Typically, foundations are established in jurisdictions like the Cayman Islands or Switzerland. These entities are tasked with holding intellectual property, managing token treasuries, and formalizing protocol oversight. Simultaneously, market-facing components such as exchanges, commercial subsidiaries, and infrastructure providers seek licenses and operate in jurisdictions that boast specialized and well-defined regulatory frameworks tailored for digital assets.
For instance, Hong Kong’s Securities and Futures Commission has actively expanded its virtual asset trading platform licensing program, successfully attracting exchanges keen on tapping into Asia-Pacific capital flows. Similarly, Dubai’s Virtual Assets Regulatory Authority (VARA) had issued approximately 30 licenses by mid-2025, with a particular focus on custodians, OTC desks, and derivatives platforms. This strategic geographic distribution allows projects to effectively ring-fence governance liability in the Caribbean while simultaneously acquiring users and liquidity in vibrant markets across Asia and the Middle East.
This trend is further reflected in the growing inquiries about “digital asset treasury companies,” or DATs, as observed by Rankin. These specialized structures are designed to manage protocol reserves, liquidity, and fiat operations. Often, DATs are paired with US or Asian operating companies, creating sophisticated multi-jurisdictional arrangements that meticulously separate governance, compliance, and core commercial functions.

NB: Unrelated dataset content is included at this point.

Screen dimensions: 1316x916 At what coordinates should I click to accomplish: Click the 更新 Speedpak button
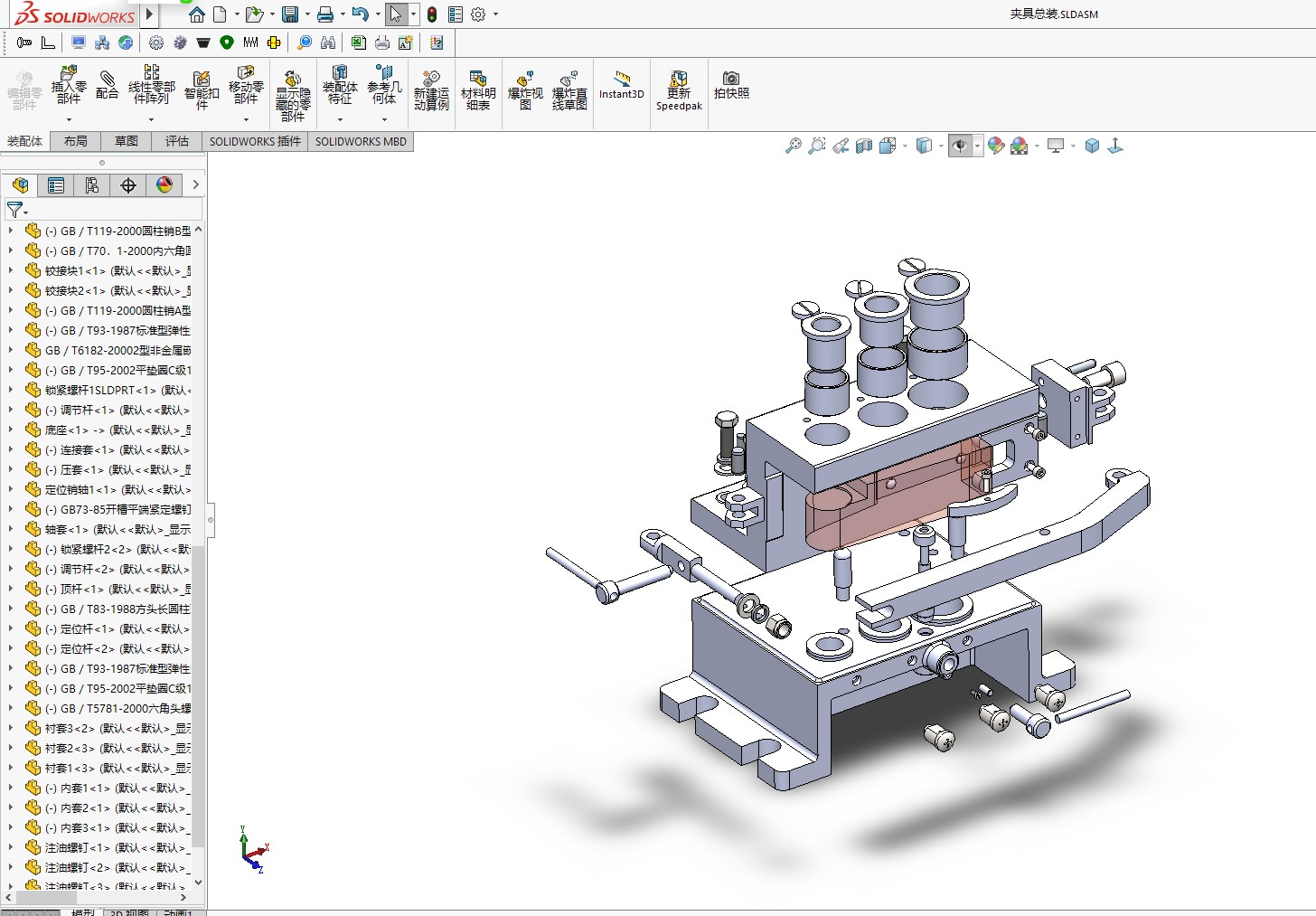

The Path Ahead: An Open Question for the New Cycle
Whether the United States can meaningfully repatriate the high-level foundation activity that has migrated offshore remains an open and critical question. Offshore jurisdictions continue to offer compelling advantages, including clearer liability shields, simpler governance mechanics, and more predictable tax treatment. The US, conversely, offers unparalleled access to public markets, banking infrastructure, and capital formation opportunities, but its policy direction remains susceptible to political cycles and the slow, arduous process of regulatory reform.

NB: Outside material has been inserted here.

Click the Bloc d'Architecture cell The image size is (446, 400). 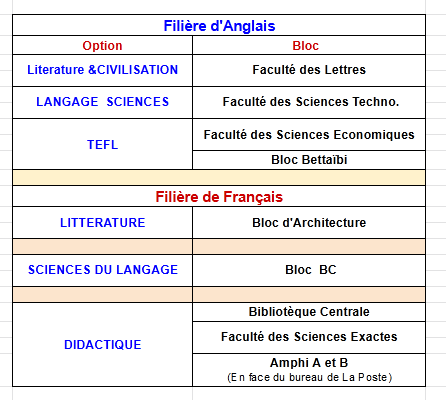click(309, 222)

For the foreseeable future, crypto companies are employing a strategic hedging approach. Their operational entities are increasingly gravitating towards established and emerging hubs like Delaware, Hong Kong, and Dubai. Concurrently, their core governance structures, which manage the foundational aspects of their protocols, remain firmly anchored in George Town and Zug, navigating the complexities of the global digital asset landscape with prudence and foresight.